■ **WHAT THIS TASK INVOLVES**: Exactly the lines starting at the line containing "pussy (48, 1081)" and ending at the line containing "花暦 (970, 1186)" are to be written out from the listing below, both included.

*** Opening of DATASET EXCERPTS ***

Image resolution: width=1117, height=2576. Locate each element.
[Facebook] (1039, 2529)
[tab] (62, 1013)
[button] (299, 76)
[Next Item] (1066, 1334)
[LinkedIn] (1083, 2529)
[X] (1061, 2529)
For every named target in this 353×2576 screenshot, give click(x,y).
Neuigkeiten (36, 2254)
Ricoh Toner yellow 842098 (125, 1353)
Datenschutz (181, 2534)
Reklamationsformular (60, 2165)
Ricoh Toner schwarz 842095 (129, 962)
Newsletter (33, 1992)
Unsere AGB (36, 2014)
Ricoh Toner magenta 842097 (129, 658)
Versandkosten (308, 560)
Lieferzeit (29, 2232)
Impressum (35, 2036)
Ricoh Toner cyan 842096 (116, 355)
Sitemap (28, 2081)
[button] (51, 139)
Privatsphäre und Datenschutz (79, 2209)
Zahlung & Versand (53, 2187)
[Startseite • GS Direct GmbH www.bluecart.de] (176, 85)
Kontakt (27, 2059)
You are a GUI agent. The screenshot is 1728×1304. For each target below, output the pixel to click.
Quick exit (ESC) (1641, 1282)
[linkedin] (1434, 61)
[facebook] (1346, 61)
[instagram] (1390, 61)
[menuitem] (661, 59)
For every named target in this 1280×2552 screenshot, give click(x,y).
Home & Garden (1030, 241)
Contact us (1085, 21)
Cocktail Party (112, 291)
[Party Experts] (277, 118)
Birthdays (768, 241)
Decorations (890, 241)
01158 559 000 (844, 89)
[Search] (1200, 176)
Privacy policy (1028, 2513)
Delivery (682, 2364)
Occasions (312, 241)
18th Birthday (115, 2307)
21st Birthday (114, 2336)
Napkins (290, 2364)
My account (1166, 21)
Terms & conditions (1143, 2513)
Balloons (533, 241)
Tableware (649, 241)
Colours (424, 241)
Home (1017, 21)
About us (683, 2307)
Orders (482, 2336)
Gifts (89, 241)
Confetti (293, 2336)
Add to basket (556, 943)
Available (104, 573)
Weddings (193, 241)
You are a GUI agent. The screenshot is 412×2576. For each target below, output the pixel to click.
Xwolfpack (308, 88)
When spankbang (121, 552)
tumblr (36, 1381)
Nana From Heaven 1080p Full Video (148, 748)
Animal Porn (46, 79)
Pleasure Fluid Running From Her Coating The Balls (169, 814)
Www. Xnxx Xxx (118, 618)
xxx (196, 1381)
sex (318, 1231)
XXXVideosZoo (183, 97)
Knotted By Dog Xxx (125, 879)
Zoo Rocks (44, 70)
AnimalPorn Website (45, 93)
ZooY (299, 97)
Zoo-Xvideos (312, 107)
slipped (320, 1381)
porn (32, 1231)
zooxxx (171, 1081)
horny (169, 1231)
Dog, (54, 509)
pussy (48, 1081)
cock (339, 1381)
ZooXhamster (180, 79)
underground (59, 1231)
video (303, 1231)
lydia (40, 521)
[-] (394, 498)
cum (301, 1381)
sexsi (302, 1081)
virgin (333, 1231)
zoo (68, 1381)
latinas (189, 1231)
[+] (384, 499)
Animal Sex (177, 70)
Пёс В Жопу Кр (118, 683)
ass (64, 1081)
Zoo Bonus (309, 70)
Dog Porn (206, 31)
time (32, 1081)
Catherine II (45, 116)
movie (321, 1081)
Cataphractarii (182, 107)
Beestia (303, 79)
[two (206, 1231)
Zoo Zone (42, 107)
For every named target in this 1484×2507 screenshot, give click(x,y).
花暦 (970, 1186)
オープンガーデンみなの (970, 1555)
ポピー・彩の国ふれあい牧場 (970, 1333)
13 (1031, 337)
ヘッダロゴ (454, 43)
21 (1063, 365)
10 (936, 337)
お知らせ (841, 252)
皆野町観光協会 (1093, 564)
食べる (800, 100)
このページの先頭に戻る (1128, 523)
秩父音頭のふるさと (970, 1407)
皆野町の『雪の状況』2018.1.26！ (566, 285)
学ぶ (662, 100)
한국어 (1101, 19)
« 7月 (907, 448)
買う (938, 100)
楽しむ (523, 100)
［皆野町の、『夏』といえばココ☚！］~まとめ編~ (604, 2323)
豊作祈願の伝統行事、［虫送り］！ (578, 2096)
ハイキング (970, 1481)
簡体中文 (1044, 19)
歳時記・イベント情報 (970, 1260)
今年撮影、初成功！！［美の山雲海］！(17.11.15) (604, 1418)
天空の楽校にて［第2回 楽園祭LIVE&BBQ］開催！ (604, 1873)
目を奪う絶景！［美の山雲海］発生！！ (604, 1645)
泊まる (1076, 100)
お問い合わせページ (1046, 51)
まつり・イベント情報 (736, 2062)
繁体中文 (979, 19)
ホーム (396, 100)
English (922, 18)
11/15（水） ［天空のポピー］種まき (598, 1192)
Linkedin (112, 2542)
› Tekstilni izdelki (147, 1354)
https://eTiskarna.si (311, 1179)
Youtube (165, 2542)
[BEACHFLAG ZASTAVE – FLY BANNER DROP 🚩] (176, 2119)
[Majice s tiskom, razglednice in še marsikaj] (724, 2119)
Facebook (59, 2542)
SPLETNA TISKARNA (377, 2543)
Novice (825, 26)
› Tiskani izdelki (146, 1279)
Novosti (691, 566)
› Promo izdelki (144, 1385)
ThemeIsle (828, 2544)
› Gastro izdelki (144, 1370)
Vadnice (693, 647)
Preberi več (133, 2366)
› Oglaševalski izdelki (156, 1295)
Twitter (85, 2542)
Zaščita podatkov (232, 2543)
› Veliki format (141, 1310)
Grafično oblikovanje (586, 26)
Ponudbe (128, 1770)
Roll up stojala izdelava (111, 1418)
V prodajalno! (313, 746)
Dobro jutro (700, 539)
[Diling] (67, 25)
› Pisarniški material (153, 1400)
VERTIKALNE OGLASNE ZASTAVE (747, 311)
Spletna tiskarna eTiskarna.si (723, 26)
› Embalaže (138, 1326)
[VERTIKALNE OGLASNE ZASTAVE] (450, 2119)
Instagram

*** Close of DATASET EXCERPTS ***

■ **RESULT BELOW**:
pussy (48, 1081)
cock (339, 1381)
ZooXhamster (180, 79)
underground (59, 1231)
video (303, 1231)
lydia (40, 521)
[-] (394, 498)
cum (301, 1381)
sexsi (302, 1081)
virgin (333, 1231)
zoo (68, 1381)
latinas (189, 1231)
[+] (384, 499)
Animal Sex (177, 70)
Пёс В Жопу Кр (118, 683)
ass (64, 1081)
Zoo Bonus (309, 70)
Dog Porn (206, 31)
time (32, 1081)
Catherine II (45, 116)
movie (321, 1081)
Cataphractarii (182, 107)
Beestia (303, 79)
[two (206, 1231)
Zoo Zone (42, 107)
For every named target in this 1484×2507 screenshot, give click(x,y).
花暦 (970, 1186)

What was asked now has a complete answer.